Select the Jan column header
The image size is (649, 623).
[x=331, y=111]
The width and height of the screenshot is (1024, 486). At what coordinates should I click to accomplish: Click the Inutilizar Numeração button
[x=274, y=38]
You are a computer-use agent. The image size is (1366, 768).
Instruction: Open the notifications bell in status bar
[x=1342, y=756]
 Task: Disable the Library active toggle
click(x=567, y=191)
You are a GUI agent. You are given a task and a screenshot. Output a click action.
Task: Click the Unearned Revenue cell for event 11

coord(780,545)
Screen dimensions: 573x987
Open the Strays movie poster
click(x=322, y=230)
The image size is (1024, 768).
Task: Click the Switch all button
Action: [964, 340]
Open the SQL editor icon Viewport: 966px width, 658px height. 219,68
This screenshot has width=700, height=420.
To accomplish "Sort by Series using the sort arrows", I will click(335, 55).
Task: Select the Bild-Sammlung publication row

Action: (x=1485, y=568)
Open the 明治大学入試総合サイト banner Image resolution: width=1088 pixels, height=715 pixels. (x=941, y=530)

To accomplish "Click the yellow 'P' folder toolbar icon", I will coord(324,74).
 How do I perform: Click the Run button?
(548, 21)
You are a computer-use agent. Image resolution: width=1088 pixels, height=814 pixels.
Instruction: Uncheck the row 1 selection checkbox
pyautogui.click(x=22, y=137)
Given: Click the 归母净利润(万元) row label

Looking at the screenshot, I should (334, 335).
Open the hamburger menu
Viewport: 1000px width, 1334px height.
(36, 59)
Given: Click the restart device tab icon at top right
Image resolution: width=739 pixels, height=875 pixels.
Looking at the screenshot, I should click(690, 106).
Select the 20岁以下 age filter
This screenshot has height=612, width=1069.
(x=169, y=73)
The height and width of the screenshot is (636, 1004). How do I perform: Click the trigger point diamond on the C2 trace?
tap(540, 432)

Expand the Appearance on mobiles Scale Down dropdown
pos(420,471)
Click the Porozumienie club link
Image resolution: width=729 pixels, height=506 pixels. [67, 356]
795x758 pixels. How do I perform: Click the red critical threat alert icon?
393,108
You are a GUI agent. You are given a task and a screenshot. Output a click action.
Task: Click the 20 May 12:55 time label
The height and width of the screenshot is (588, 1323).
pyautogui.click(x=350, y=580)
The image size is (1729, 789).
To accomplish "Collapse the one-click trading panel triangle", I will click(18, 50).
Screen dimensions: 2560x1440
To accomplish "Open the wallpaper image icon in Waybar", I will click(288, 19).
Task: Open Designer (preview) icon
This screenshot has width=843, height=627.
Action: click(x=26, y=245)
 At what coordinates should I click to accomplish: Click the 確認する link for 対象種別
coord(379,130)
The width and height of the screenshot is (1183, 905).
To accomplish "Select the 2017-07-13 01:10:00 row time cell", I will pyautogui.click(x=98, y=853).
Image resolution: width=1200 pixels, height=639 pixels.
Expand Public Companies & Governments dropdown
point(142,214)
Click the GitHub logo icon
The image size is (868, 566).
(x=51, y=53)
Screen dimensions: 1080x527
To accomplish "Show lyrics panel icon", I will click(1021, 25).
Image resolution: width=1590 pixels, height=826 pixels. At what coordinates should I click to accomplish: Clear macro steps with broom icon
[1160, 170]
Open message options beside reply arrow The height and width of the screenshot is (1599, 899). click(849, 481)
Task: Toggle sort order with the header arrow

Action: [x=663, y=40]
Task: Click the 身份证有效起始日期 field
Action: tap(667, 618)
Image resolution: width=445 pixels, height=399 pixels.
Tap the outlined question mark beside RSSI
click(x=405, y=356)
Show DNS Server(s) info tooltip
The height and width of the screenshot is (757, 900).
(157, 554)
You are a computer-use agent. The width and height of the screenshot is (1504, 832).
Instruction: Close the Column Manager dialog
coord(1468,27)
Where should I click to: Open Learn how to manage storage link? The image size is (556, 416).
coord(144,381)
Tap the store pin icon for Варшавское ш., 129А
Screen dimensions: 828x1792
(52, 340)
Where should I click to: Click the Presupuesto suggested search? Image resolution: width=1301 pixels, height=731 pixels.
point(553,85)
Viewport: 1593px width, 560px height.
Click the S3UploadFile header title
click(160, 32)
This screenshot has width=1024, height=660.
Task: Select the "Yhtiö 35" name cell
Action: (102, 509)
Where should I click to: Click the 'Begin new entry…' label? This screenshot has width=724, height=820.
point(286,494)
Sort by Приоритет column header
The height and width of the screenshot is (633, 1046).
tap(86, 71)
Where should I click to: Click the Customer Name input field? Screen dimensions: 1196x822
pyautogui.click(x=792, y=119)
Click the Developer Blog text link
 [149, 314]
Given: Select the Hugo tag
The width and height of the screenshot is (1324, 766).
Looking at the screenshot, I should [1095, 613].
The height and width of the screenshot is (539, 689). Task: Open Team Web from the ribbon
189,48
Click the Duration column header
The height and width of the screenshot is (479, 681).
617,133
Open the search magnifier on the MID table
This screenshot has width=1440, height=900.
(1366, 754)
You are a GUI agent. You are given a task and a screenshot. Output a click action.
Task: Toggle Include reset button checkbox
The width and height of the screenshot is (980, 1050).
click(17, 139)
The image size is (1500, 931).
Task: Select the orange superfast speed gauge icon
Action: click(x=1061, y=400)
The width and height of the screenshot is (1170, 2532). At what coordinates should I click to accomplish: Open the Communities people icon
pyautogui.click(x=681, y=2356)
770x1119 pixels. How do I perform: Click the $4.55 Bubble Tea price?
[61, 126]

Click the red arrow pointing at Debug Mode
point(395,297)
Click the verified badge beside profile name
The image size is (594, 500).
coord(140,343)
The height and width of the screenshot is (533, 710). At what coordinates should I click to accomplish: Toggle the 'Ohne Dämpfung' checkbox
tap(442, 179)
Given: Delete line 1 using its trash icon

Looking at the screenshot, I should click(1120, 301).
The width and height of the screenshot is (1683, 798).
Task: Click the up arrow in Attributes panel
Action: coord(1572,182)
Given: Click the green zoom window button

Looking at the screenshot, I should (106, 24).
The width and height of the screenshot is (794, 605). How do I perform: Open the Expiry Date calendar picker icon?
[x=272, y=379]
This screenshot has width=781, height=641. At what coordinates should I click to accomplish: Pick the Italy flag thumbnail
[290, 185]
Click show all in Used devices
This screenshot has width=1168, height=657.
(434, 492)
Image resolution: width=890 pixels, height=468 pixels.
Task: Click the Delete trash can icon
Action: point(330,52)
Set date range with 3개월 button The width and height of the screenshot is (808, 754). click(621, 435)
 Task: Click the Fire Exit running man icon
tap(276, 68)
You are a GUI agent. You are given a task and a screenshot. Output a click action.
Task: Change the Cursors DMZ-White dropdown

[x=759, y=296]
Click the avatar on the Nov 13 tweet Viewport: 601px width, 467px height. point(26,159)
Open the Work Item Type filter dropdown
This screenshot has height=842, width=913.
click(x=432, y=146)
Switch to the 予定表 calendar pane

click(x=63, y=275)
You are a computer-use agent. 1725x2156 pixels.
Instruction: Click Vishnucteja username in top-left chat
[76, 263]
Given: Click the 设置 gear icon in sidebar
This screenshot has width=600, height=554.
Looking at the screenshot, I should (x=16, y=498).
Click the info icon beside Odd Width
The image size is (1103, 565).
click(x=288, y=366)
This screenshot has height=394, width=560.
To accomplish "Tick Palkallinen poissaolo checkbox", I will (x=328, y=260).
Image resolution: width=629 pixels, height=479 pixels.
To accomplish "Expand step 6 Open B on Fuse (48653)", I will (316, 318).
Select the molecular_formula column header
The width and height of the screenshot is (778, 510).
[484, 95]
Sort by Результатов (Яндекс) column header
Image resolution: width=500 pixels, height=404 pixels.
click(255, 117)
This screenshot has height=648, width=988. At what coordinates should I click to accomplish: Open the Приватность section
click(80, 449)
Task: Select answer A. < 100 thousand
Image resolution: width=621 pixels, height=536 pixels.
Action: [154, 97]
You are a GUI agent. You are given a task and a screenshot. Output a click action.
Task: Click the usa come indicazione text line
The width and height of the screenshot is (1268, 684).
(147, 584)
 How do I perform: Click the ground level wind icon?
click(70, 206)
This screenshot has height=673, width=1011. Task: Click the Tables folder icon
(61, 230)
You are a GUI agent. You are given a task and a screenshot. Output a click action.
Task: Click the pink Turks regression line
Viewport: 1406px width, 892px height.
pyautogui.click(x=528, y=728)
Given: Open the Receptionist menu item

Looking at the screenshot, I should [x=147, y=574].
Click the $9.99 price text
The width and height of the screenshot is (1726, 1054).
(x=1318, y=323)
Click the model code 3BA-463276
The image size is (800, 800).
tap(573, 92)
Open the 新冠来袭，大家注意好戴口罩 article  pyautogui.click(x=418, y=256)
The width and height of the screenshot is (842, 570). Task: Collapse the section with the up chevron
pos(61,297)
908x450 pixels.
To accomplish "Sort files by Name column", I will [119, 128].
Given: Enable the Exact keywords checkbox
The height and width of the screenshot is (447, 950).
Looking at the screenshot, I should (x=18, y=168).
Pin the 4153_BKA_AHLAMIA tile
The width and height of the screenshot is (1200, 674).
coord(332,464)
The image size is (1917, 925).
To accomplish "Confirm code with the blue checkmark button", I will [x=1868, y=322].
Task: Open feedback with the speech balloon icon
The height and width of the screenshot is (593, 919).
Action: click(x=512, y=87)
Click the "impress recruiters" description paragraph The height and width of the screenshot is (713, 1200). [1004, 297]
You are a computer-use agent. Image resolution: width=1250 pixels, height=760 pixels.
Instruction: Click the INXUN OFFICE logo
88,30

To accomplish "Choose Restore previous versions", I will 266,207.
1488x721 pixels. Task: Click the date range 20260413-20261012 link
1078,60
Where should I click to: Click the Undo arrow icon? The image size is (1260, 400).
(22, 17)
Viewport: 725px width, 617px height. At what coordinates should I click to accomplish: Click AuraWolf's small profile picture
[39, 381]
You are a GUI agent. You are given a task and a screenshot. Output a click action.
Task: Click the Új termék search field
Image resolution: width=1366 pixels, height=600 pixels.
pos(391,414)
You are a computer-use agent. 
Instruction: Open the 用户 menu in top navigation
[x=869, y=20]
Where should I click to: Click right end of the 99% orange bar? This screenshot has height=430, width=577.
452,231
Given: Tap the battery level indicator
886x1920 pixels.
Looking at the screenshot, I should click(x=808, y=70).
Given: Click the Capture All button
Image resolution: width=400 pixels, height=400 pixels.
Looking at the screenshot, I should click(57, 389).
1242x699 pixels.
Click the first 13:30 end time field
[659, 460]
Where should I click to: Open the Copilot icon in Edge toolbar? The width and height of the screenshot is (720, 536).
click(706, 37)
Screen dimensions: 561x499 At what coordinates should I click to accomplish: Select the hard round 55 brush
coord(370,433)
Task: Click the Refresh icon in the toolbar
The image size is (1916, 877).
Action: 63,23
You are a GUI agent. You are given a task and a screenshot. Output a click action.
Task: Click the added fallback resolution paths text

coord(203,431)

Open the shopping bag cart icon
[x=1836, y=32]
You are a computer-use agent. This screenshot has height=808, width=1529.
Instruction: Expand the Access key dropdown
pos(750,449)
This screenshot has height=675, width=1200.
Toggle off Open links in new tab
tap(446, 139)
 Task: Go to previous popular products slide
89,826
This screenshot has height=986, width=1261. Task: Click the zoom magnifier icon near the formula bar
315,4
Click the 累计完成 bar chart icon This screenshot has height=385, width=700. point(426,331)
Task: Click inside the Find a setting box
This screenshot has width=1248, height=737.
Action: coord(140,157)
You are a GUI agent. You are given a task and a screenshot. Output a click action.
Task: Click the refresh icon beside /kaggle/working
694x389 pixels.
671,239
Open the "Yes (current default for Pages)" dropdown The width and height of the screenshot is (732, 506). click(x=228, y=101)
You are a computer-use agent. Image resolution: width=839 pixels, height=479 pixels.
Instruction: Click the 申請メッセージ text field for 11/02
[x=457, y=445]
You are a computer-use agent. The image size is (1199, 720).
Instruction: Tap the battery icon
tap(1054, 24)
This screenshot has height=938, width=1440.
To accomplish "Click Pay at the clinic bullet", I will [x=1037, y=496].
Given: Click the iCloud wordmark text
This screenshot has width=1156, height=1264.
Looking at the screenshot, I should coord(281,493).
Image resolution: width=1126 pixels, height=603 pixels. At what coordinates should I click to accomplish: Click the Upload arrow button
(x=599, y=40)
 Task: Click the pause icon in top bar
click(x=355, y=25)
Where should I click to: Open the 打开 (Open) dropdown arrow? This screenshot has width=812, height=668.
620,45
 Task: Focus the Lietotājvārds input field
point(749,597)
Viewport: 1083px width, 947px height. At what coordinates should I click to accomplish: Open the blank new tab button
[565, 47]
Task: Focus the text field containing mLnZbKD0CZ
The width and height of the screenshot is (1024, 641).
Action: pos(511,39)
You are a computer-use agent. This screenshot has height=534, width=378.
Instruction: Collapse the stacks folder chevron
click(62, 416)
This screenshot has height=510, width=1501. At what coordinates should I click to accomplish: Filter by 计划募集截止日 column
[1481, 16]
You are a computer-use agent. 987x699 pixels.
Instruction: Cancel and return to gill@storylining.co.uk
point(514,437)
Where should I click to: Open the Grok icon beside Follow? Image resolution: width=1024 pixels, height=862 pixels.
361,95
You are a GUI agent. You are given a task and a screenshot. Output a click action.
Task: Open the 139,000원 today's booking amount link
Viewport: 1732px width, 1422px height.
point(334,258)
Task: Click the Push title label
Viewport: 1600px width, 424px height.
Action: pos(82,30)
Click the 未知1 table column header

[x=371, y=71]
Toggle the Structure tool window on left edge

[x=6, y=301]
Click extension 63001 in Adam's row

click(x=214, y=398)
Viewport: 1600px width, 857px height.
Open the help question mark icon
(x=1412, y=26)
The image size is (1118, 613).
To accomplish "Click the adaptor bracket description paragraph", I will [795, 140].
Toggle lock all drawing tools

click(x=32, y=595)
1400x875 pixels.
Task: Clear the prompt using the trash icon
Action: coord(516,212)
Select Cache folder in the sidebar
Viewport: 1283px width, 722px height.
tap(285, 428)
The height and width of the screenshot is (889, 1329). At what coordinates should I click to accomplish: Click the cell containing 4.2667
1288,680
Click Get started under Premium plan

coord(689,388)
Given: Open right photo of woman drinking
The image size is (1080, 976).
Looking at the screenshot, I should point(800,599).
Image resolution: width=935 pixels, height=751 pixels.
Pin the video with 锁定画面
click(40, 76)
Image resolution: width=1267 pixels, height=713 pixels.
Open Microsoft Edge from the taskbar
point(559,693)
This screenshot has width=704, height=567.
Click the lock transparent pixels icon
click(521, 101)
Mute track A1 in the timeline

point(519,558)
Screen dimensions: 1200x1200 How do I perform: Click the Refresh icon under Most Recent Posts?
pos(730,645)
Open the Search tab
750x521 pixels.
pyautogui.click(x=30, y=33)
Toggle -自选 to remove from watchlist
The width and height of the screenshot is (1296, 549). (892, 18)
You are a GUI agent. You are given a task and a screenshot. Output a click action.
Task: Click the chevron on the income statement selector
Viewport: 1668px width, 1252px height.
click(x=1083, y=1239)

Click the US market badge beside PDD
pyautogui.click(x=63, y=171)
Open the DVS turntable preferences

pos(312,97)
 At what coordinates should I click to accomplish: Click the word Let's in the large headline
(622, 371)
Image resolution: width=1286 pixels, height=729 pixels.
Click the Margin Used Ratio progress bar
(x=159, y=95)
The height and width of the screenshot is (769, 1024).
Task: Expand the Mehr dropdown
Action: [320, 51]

------------------------------------

Filter the listing above for the string "code" and copy every matching line.

Click the model code 3BA-463276
To accomplish "Confirm code with the blue checkmark button", I will [x=1868, y=322].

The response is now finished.